There have been numerous stories in the news around hacking and data breaches in recent times. Indeed, so far this year alone there have been over 466 million breached records, with 220 million of those coming from Twitter*. Today we take a closer look at hacking and how to prevent it, with some cyber security tips from our team of experts.
What is hacking?
Simply put, it is the act of identifying and then exploiting weaknesses in computer systems or networks. Hackers typically attempt to gain unauthorised access to data. Whilst this is not always done maliciously, the term ‘hacker’ is generally regarded in a negative sense. Hackers are widely perceived as cyber-criminals who seek to compromise digital devices to cause havoc and reap financial gain.
What are some examples of hacking techniques?
This is a type of cyber-attack which sees attackers impersonating a trustworthy entity or organisation. The objective is to deceive individuals into revealing sensitive information including usernames, passwords and credit card details. Phishing attacks are typically conducted via email, text or social media messages and sometimes even phone calls. Attackers will often pose as a reputable organisation such as a bank or a well-known company. Once communication has begun, they deploy social engineering techniques to manipulate their victims. These communications are designed to appear genuine, sometimes incorporating logos and branding associated with the entity being impersonated. Urgent or enticing language can be used to trick the recipient into taking immediate action. In recent times, phishing attempts related to missed deliveries have become very popular with cyber-criminals.
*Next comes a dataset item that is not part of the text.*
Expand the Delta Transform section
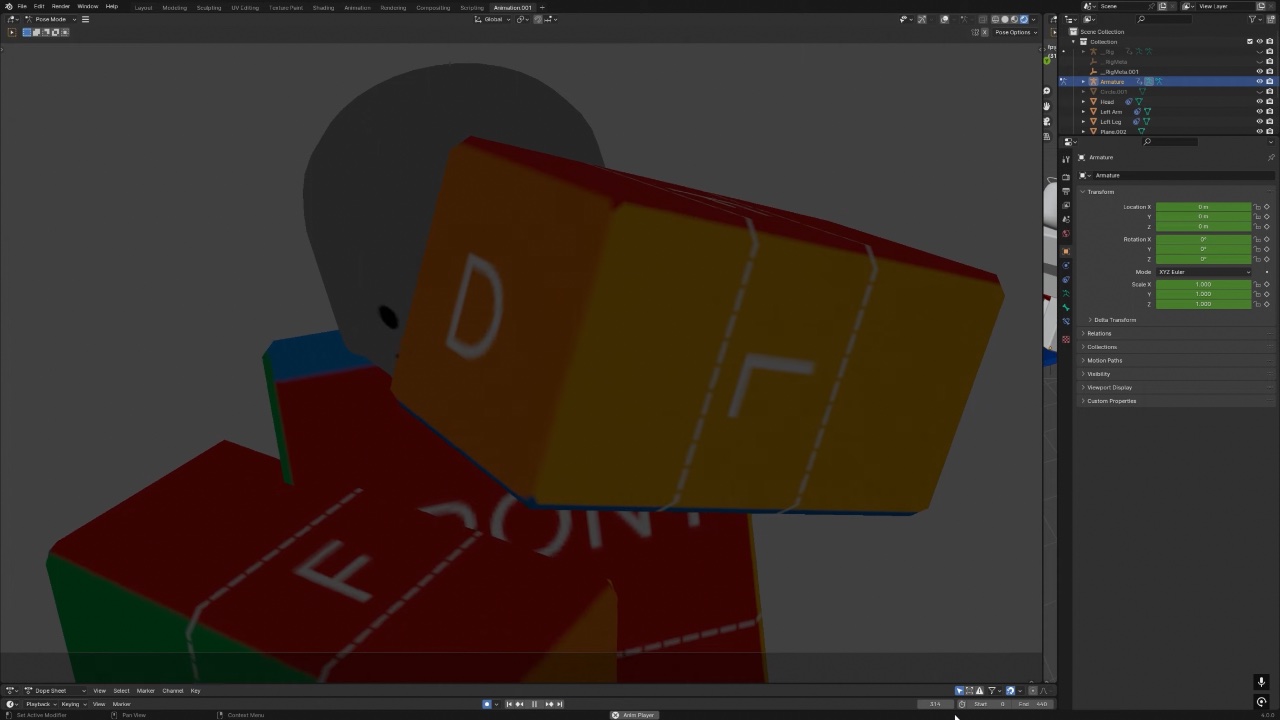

Bait and Switch cyber-attacks
As with phishing, these represent another technique deployed by attackers to trick individuals or organisations. Essentially, the victim is lured by an enticing offer such as a discounted product or a free service or exclusive download (the ‘Bait’). Then, after an initial interaction, the ‘Switch’ takes place. In other words, instead of delivering the promised offer, service or download, the attacker switches the interaction with something malicious. This could mean a redirect to a phishing website or initiating a malware download.
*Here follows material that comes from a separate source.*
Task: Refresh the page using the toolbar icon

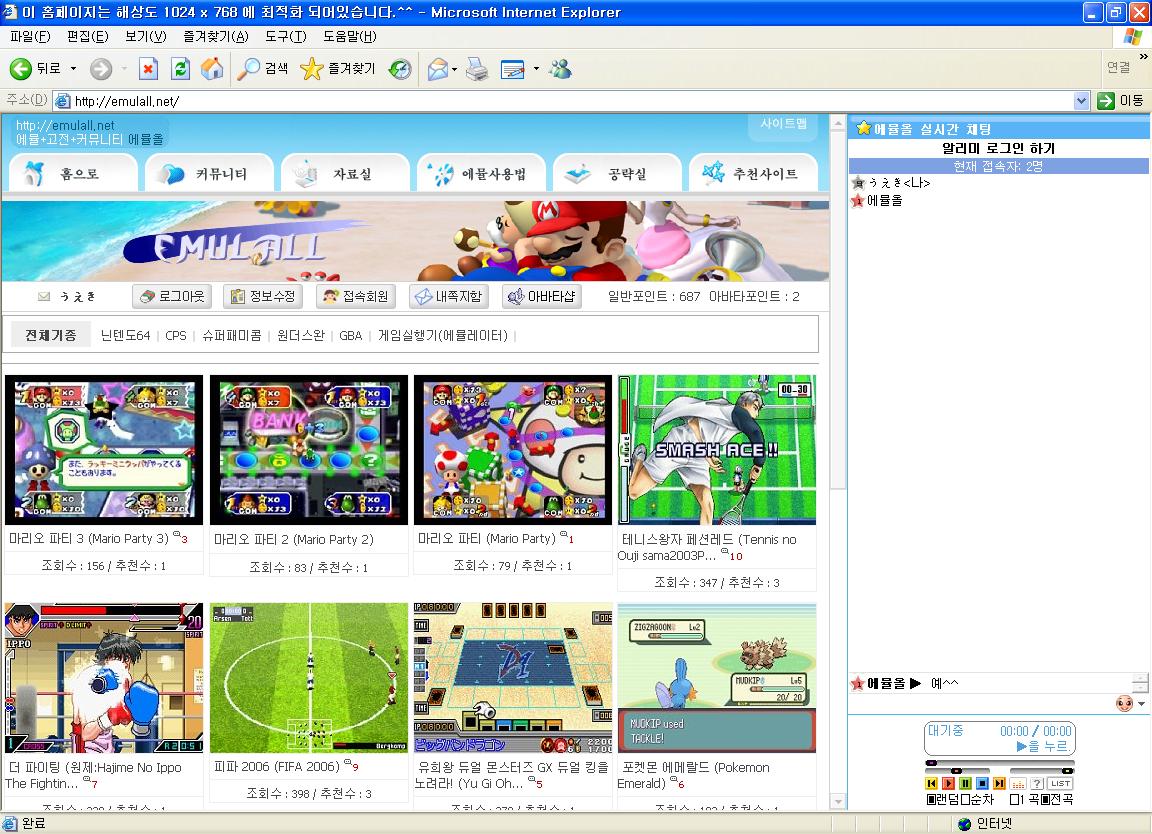Action: [x=180, y=69]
Preventative measures to take
To protect yourself from phishing attacks, follow these best practices:
Always verify the source: Double-check the sender’s email addresses, domains or phone number and be wary of minor discrepancies or slight alterations in the message / communication.
Be cautious with personal information: Avoid sharing any sensitive information, legitimate organisations do not typically request sensitive data through insecure channels.
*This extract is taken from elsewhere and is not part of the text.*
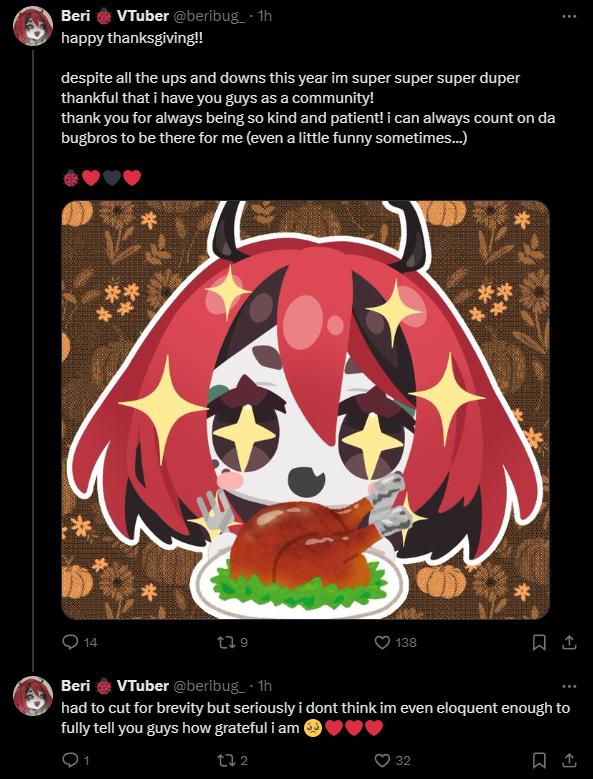The height and width of the screenshot is (779, 593).
Task: Open first tweet's 1h timestamp
Action: click(265, 16)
Use strong, unique passwords or pass phrases: Also consider using a password manager.
Enable two-factor authentication (2FA): This adds an extra layer of security by requiring an additional verification step, such as a unique code sent to an app.
Keep your operating system, web browsers and security software up to date.
Be aware: Always exercise caution when clicking on links or downloading attachments. It is a good idea to hover your cursor over a link, too, as this will reveal the destination.
Take the same measures to protect yourself from bait and switch attacks, but also consider the following:
Always exercise caution: Be wary of enticing offers, especially if they appear too good to be true.
Use reliable security solutions: Use antivirus and anti-malware software to detect and block malicious content or downloads.
Practice safe browsing: Be cautious when clicking on ads or unfamiliar links. Hover over links to check their destinations before clicking.
Conclusion: Hacking and how to prevent it
Here are some additional preventative measures you can take to protect yourself or your organisation against hackers:
Regularly back up your data: Implement a robust backup strategy for important data. Read our article ‘IT Backups: 6 Reasons backups are important’.
Individuals, secure your home network: Change the default login credentials of your home router. Enable encryption such as WPA2 or WPA3 to protect your Wi-Fi network. Disable remote administration and regularly check for firmware updates provided by the manufacturer.
Be cautious on public Wi-Fi networks: Avoid accessing sensitive information or conducting financial transactions when connected to public Wi-Fi networks. Consider using a virtual private network (VPN) for encrypted connections.
Organisations, implement access controls: Restrict user access to sensitive data or critical systems on a need-to-know basis. Regularly review and update user permissions and privileges, then disable or remove any unnecessary accounts.
Individuals, educate yourself; organisations, educate your employees.
Secure physical access: Control physical access to your devices, servers, and network infrastructure.
Regularly monitor and log activities: Implement logging and monitoring systems to track and detect suspicious activities within your network.
That is all for our look at hacking and how to prevent it. By implementing these measures and maintaining a good level of cyber security, you can significantly reduce the risk of falling victim to hackers.